Но кричавший мужчина был двухметрового роста, на две головы выше, чем даже Пипик или я, человек-дуб, рыжеволосый исполин с диковинным подбородком в форме боксерской перчатки. Гигантская чаша лба побагровела от ярости, а ладони рук, высоко воздетых, казались никак не меньше оркестровых тарелок: берегись, чтобы твои хлипкие уши не оказались между его ручищами, когда он вздумает их сдвинуть.
В обеих руках он сжимал какие-то белые брошюрки и неистово тряс ими над головами зевак. Кое-кто в толпе держал и перелистывал такие же книжечки, но в основном они валялись на тротуаре, под ногами. Английским этот еврей-исполин владел плохо, но его голос был словно бы самостоятельным существом, мощным нарастающим приливом, в котором исполин присутствовал в полный рост, и его речь производила тот же эффект, что игра на органе. Таких огромных и громогласных евреев я еще никогда не видал; он рычал, обращаясь сверху вниз к священнику, пожилому круглолицему христианскому священнику, который, несмотря на средний рост и довольно плотное телосложение, рядом с ним казался маленькой хрупкой статуэткой. Священник замер, как скала, не отступал, не позволял еврею-исполину себя запугать.

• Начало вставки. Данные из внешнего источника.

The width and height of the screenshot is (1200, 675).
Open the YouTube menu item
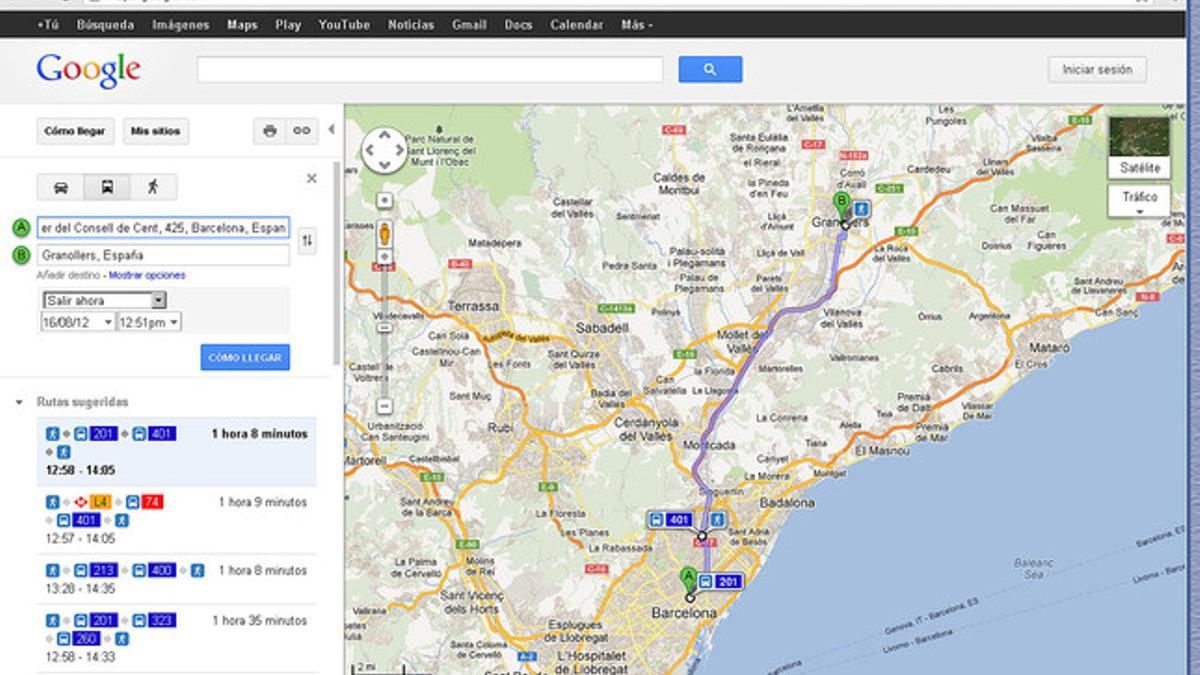344,24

Я наклонился за брошюрой. Посередине белой обложки был изображен голубой трезубец с крестом вместо среднего зубца; брошюра на дюжину страниц с английским заголовком «Тысячелетие христианства в Украине». Должно быть, священник раздавал брошюры тем, кто выходил из зала суда проветриться. Я прочел первую фразу на первой странице: «1988-й — важный год для украинцев-христиан по всему миру: 1000-летие прихода христианства на землю, которая зовется Украиной».

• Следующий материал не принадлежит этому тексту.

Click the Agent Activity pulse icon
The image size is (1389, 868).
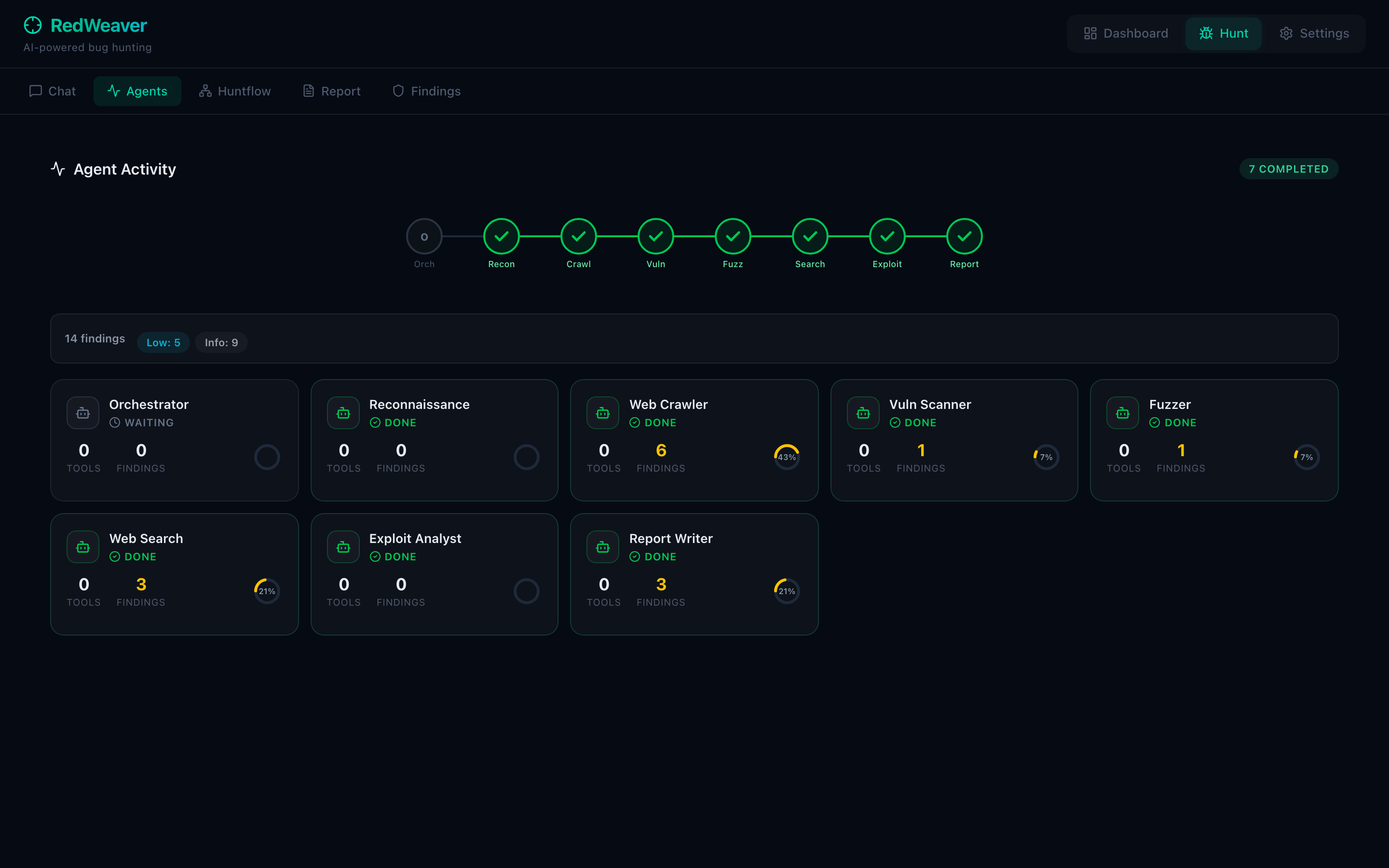[58, 169]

Толпе, состоявшей в основном из израильтян, было, похоже, невдомек, о чем брошюра и о чем спор, а еврей-исполин так плохо говорил по-английски, что даже я лишь спустя пару минут разобрал смысл его выкриков: оказалось, он бомбардирует священника именами украинцев, которых называет подстрекателями к зверским погромам. Мне было знакомо только одно имя — Хмельницкий, я смутно припомнил, что это, кажется, некий национальный герой масштаба Яна Гуса или Гарибальди. В середине пятидесятых, впервые обосновавшись в Нью-Йорке, я жил среди рабочих-украинцев в Нижнем Ист-Сайде и сохранил туманные воспоминания о ежегодных праздниках, когда на улицах отплясывали десятки ребятишек в народных костюмах. С уличной трибуны произносились речи против коммунизма и Советского Союза, а имена Хмельницкого и Святого Владимира попадались на афишках, нарисованных цветными мелками и вывешенных в витринах магазинов и около украинской православной церкви в двух шагах от моего жилища в полуподвале.
— Где в книга убийца Хмельницкий?! — таковы были крики еврея-исполина, которые я наконец-то расшифровал. — Где в книга убийца Бандера?! Где убийца Петлюра, сукин сын?! Палач! Убийца! Все украинцы — антисемиты!
Дерзко вскинув голову, священник возразил:
— Да что вы вообще знаете? Петлюра сам был убит. Принял смерть мученика. В Париже. От руки советских агентов. — Оказалось, он американец, священник украинской православной церкви, наверняка — судя по выговору — нью-йоркец, который, видимо, специально приехал в Иерусалим из далекого Нью-Йорка, возможно даже с того самого угла Второй авеню и Восьмой улицы, приехал раздавать свои брошюрки, воспевающие тысячелетие крещения Украины, евреям, посещающим процесс Демьянюка. Не иначе как еще один дурачок полоумный.